RECORDS PROVIDED:
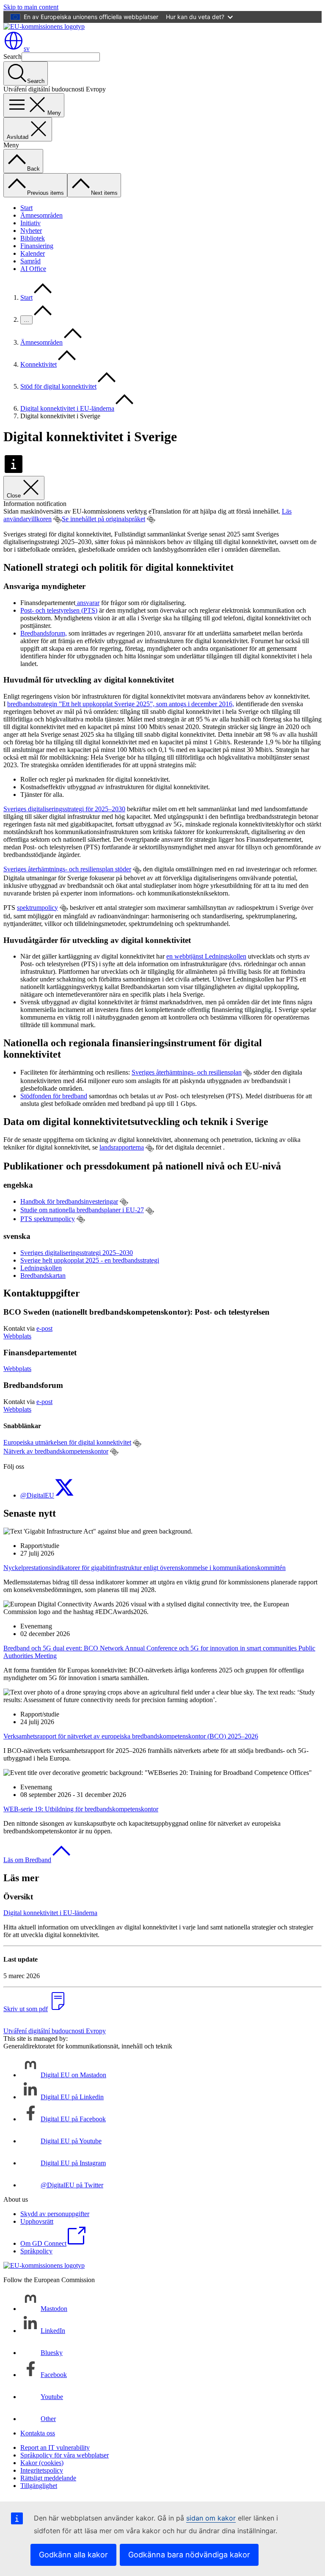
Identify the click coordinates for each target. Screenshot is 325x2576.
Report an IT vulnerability (55, 2447)
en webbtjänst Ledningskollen (206, 956)
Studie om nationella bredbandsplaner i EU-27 (82, 1209)
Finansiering (36, 245)
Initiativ (30, 223)
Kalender (32, 253)
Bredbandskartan (43, 1275)
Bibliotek (32, 238)
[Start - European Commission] (44, 26)
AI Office (33, 268)
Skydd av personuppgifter (54, 2213)
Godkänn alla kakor (73, 2554)
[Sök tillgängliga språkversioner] (57, 519)
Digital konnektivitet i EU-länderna (67, 408)
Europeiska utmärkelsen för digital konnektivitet (67, 1442)
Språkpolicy (36, 2251)
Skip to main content (30, 7)
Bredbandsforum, (43, 633)
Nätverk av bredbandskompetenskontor (55, 1451)
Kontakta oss (37, 2433)
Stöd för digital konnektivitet (58, 386)
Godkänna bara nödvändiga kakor (189, 2554)
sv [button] (27, 48)
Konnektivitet (38, 364)
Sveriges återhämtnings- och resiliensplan (187, 1072)
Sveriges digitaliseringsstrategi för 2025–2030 (64, 809)
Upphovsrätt (36, 2221)
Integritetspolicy (41, 2470)
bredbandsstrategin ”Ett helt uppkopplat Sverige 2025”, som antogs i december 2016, (120, 704)
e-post (44, 1328)
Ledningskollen (41, 1267)
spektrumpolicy (37, 907)
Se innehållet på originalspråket (103, 518)
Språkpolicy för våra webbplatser (64, 2455)
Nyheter (31, 230)
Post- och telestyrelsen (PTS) (58, 610)
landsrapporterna (121, 1147)
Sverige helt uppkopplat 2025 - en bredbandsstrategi (89, 1260)
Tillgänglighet (38, 2485)
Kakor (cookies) (41, 2462)
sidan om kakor (211, 2518)
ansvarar (87, 602)
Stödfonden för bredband (53, 1096)
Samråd (30, 261)
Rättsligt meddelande (48, 2478)
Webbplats (17, 1336)
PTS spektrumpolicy (47, 1218)
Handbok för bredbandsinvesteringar (69, 1201)
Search (12, 56)
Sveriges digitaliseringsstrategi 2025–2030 (76, 1252)
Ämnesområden (41, 215)
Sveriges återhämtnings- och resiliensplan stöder (67, 869)
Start (26, 207)
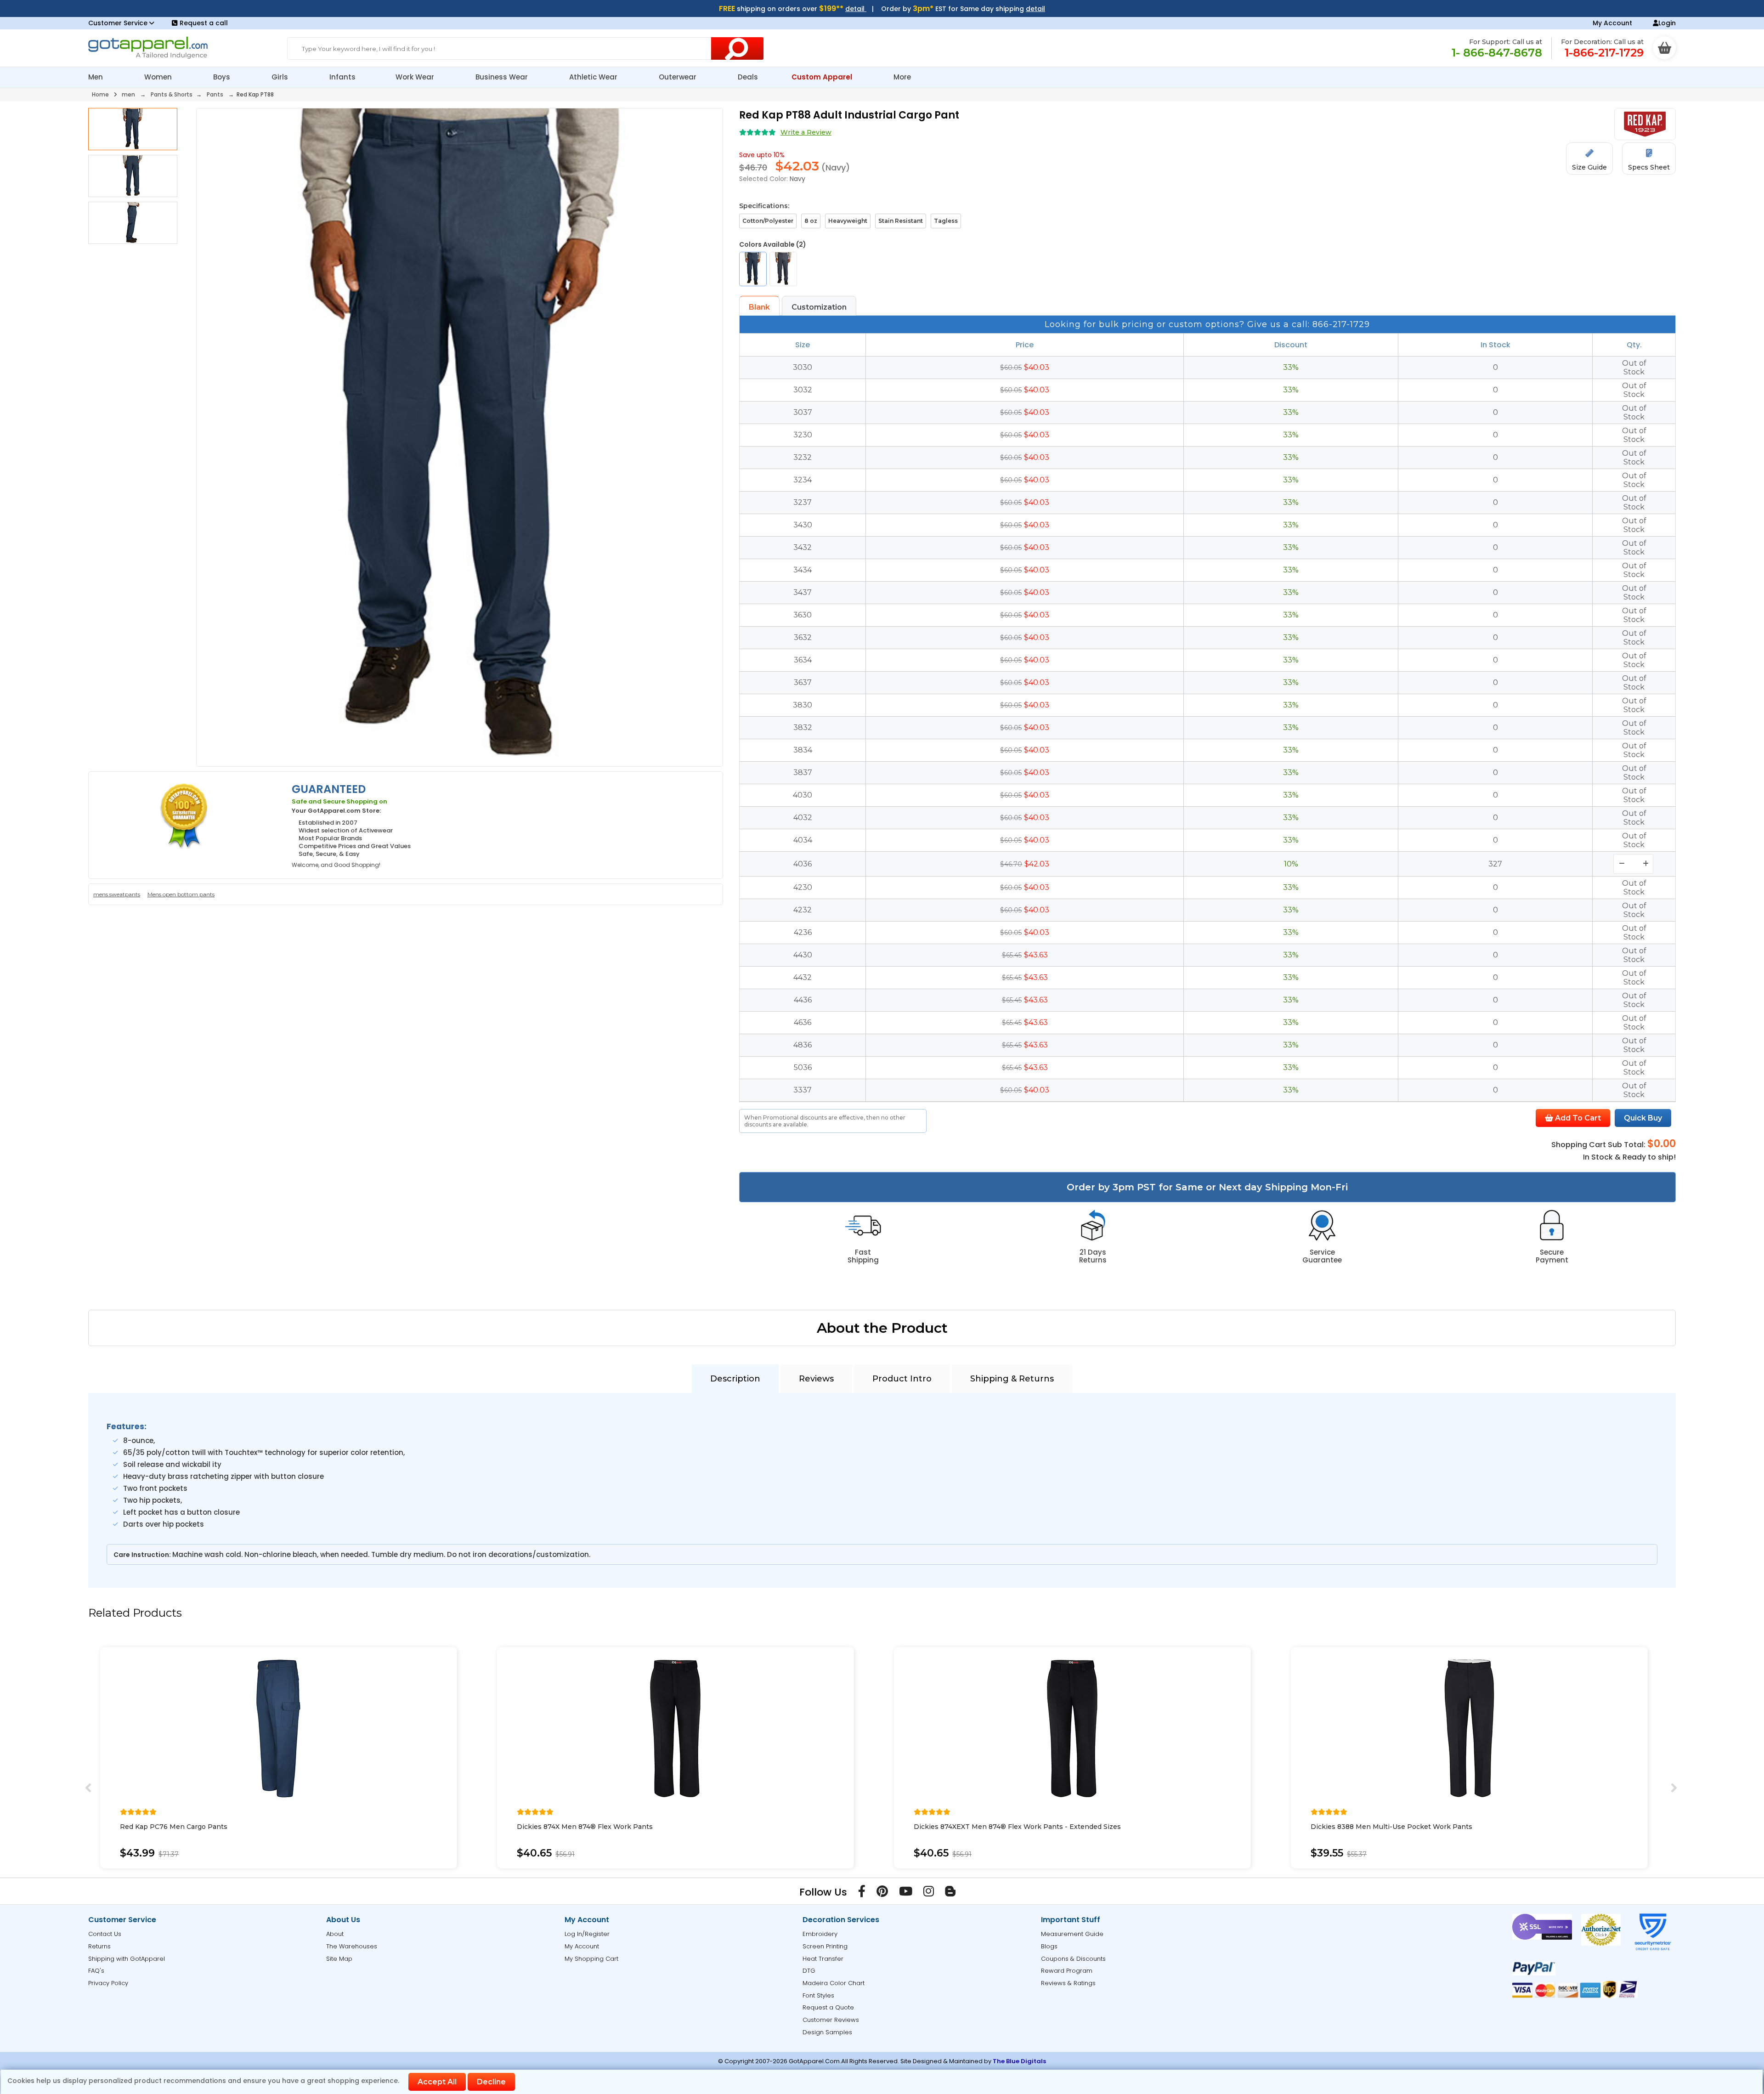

WHAT YOU WILL DO: Only lines holding the word "uppkopplat" belong in the answer; copy each one from the material.

TASK ANSWER:
bredbandsstrategin ”Ett helt uppkopplat Sverige 2025”, som antogs i december 2016, (120, 704)
Sverige helt uppkopplat 2025 - en bredbandsstrategi (89, 1260)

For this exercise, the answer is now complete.